Tolmans Hill is a suburb of Hobart, Tasmania, Australia. It is likely to be the last large scale greenfield suburban development to take place within Hobart city. At the 2011 Australian Census the suburb recorded a population of 568.

The suburb is named after John Gibbs Tolman, a Hobart businessman, who purchased the whole area for just £650 in 1889.

Tolmans Hill was used for grazing up to the 1980s.  In 1991, Hobart City Council approved a subdivision to 415 lots, which acknowledged the need to preserve its bushland character.

There was much controversy when the Tolmans Hill development was first announced as planning permits were not widely made available to the public. The development involved the removal of most of the non-native vegetation, such as Gorse and Cotoneaster whilst trying to retain as much as possible of the endemic vegetation that covered Tolmans Hill. This was a difficult task given during the early years of Hobart Town the hill was deforested on a regular basis.  Then in later years large deliberately lit fires occurred every two to three years. The developers created the Tolmans Hill Local Area Plan as part of its original application to the Hobart City Council. Many restrictions have been placed on land owners regarding re-vegetation, site disturbance, and visual impact.  One condition contained in the stringent Tolmans Hill plan is that in certain parts of the suburb, trees cannot be removed without an amendment to the development permit. This requires an application to the council and a payment for an arborist's report.

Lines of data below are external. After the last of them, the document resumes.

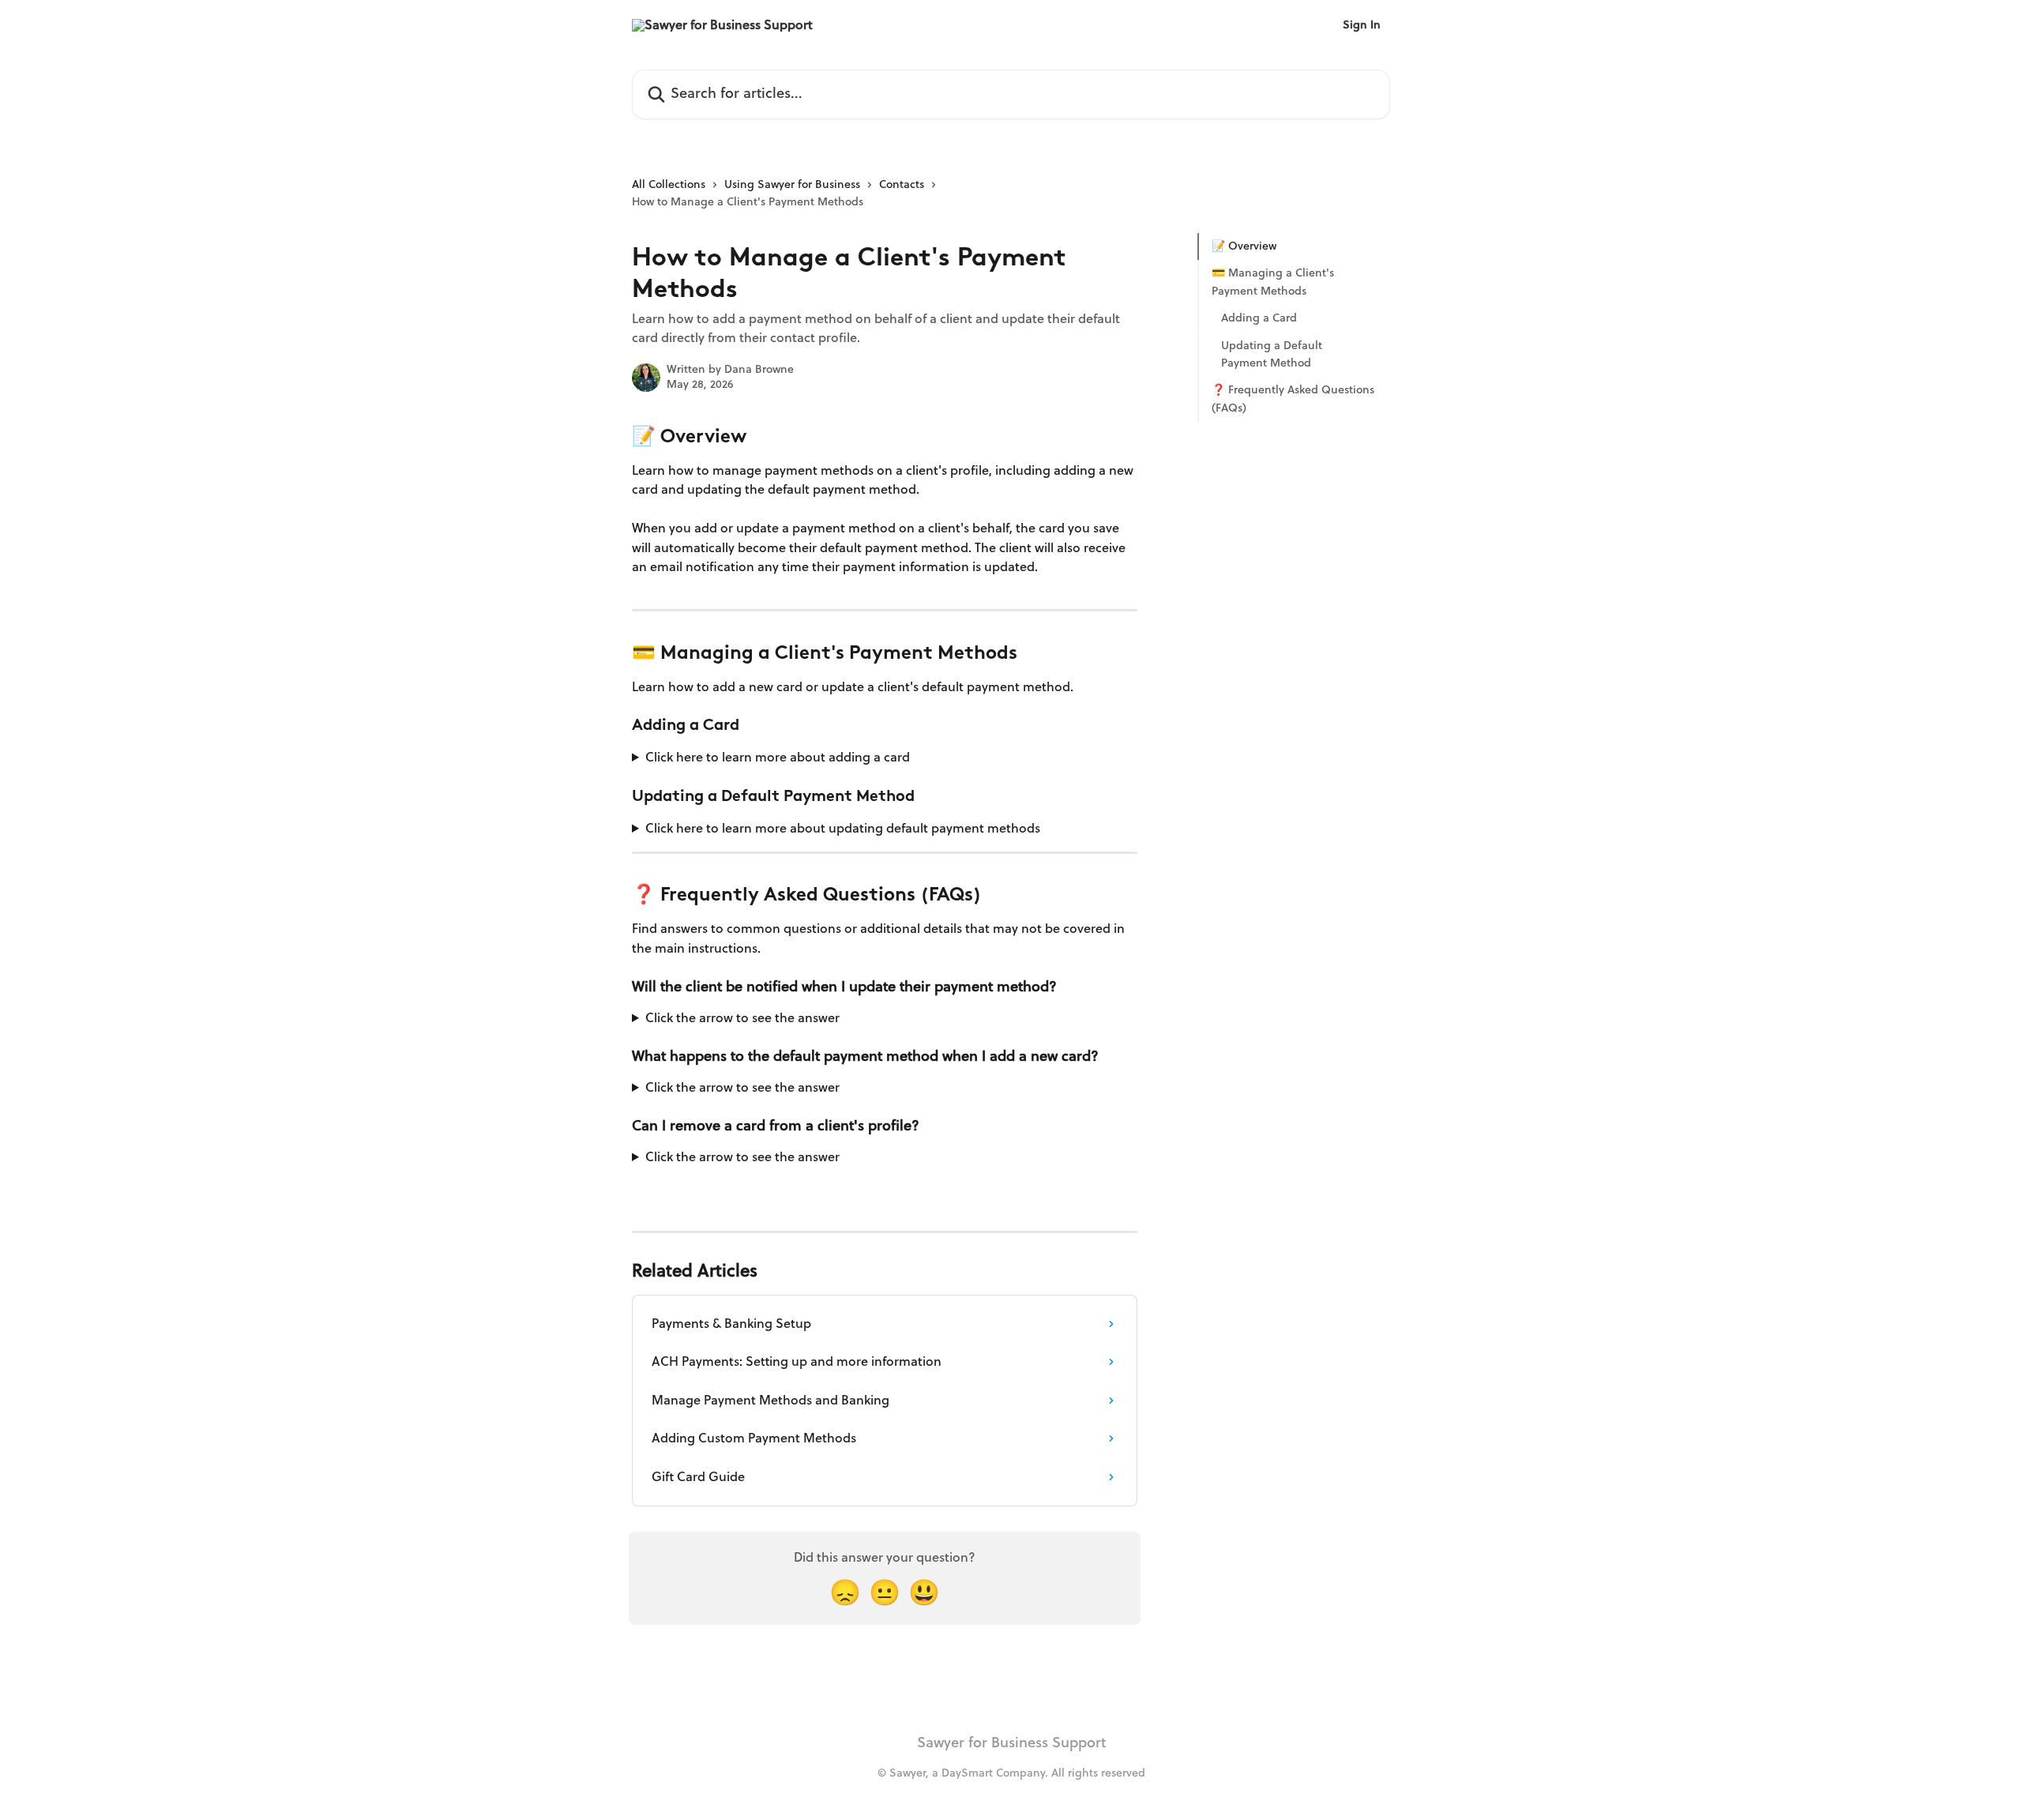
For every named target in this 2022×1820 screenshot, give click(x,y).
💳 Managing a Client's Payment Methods (1273, 281)
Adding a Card (1259, 318)
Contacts (901, 184)
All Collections (668, 184)
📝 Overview (1244, 246)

As the Hill features prominently upon the skyline of Hobart, a major impact has been seen by many residents of Greater Hobart, however due to the re-vegetation requirements placed on home builders this impact is being reduced over the years.  After the development was allowed to proceed, a movement to protect the Hobart skyline was initiated, as demonstrated in DPIWE (Urban Skylines and Hillfaces Committee), 2000, Planning Guidelines: Urban Skylines and Hillfaces ).  Much of the land that is now bounded by bushland upon the hills of Hobart has very heavy building restrictions in place, as a result of the Tolmans Hill project and the influence of the plan on urban planners. It is claimed that this development has set a new progressive and environmentally sensitive benchmark in Tasmania for other developers.